Another Devember day, another coding goal smashed; now clicking on the ball causes it to visually move through the maze, so you can see the progress instead of just the finished track of how it arrived at it’s destination. This is pretty simple to pull off, but it shows that it doesn’t take much for the project to have a visual leap in quality (if my crude graphical representations can be called such).
Here we have yet another contrived level showing off the new features. Instead of just seeing the ball at it’s final location we get to watch its travels through the maze. Among other things this makes the switching of the arrows seem more appropriate as you get to see them trigger as needed instead of all at once as it did before. It’s also easier to understand what movement the ball is taking as it makes a more convoluted path.
We already had the pieces in place for this particular task; a method that could be invoked with a given ball and position in the grid which applies all of the appropriate logic to determine where the ball goes next (if anywhere). All we need to do is invoke this method on a set interval as time passes, updating the visual location of the ball, until we’re told the ball is not moving.

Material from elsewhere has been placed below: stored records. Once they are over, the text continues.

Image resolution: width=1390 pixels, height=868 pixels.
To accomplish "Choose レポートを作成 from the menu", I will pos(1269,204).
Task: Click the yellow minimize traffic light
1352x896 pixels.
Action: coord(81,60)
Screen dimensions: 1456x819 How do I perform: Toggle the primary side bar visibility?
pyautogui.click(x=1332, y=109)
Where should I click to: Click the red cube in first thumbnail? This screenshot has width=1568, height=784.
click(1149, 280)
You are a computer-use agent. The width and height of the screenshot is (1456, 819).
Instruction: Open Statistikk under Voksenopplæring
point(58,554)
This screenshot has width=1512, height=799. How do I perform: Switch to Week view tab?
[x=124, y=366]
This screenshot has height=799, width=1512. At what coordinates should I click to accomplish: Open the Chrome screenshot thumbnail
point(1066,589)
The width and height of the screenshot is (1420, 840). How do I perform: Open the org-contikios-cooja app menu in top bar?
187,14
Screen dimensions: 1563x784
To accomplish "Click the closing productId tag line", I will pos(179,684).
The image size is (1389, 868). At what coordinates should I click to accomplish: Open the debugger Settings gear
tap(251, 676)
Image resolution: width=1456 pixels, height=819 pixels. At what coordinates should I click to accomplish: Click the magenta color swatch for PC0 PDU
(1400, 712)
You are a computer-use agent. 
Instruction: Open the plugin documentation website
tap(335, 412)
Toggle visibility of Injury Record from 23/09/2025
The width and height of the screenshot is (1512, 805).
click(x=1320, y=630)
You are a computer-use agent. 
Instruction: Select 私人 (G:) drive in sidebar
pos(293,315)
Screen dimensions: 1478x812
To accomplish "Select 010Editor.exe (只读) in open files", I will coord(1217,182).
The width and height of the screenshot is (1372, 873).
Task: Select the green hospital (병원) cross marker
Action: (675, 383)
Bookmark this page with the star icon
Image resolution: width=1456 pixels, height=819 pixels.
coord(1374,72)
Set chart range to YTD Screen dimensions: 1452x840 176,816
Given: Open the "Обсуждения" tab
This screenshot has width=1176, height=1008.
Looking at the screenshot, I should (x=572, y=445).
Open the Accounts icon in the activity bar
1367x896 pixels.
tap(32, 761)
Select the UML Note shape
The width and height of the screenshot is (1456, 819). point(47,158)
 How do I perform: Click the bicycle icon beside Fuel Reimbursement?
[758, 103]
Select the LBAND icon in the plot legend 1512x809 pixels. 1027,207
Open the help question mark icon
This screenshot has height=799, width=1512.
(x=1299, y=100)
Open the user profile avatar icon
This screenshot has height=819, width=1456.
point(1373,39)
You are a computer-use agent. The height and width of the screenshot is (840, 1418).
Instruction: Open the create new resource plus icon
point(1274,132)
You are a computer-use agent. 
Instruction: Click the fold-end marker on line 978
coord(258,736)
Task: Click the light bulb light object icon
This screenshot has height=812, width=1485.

To do this, we first start the ball moving by registering a click on the ball as we did before. Here we remove the ball from the grid by setting the cell that it used to be in to be empty and store that ball entity into a member variable that represents the ball that it currently moving. This variable acts as our sentinel value to tell us if a ball as actually dropping. Also, since the ball is no longer a part of the maze, we need to have our rendering code be sure to draw the ball manually while it’s in motion. Before we leave we record the current engine tick (or frame, if you will) so that we can time how long it will be until the next movement has to happen.
In our frame update method, we check to see if we’re dropping the ball or not. We also compare the current engine tick to the time that the ball was last moved to see if enough ticks have elapsed for us to want to move the ball again. If we’re dropping the ball AND enough time has passed, we can invoke our method to see where the ball went.
At this point, if the ball did not move, we know we’re done, so we can insert the ball back into the maze at it’s final position and clear the member variable that represents the dropping ball. If the ball DID move, then we just need to update the time of the last movement so that we know that it happened on this tick, so that we can time out the next movement. Everything else is taken care of for us by the code we already have written, including the teleporting around and picking up bonus tiles.
This is still visually rather crude; the ball shifts in whole cell increments, when it could render itself partially between the two cells it’s moving between, but that’s something we’ll leave for polish later. Also, the teleport is a little too instantaneous; there should be something graphical happening there. This is why I originally implemented the vanish/appear animations for the balls, but now I’m thinking that a simple linear interpolation of it jumping to the new location might be a better visual indication; that way you can track the ball as it moves.
For tomorrow I’m thinking that I should fill in some last bits of logic for the ball movement. Specifically, we should detect when all of the balls have been pushed and use that as a signal to trigger the vanish of all of the gray bricks, and then we need to be able to iterate through all of the balls still on the screen and give them one last nudge to see if they’re going to move any farther before they finish up their movement.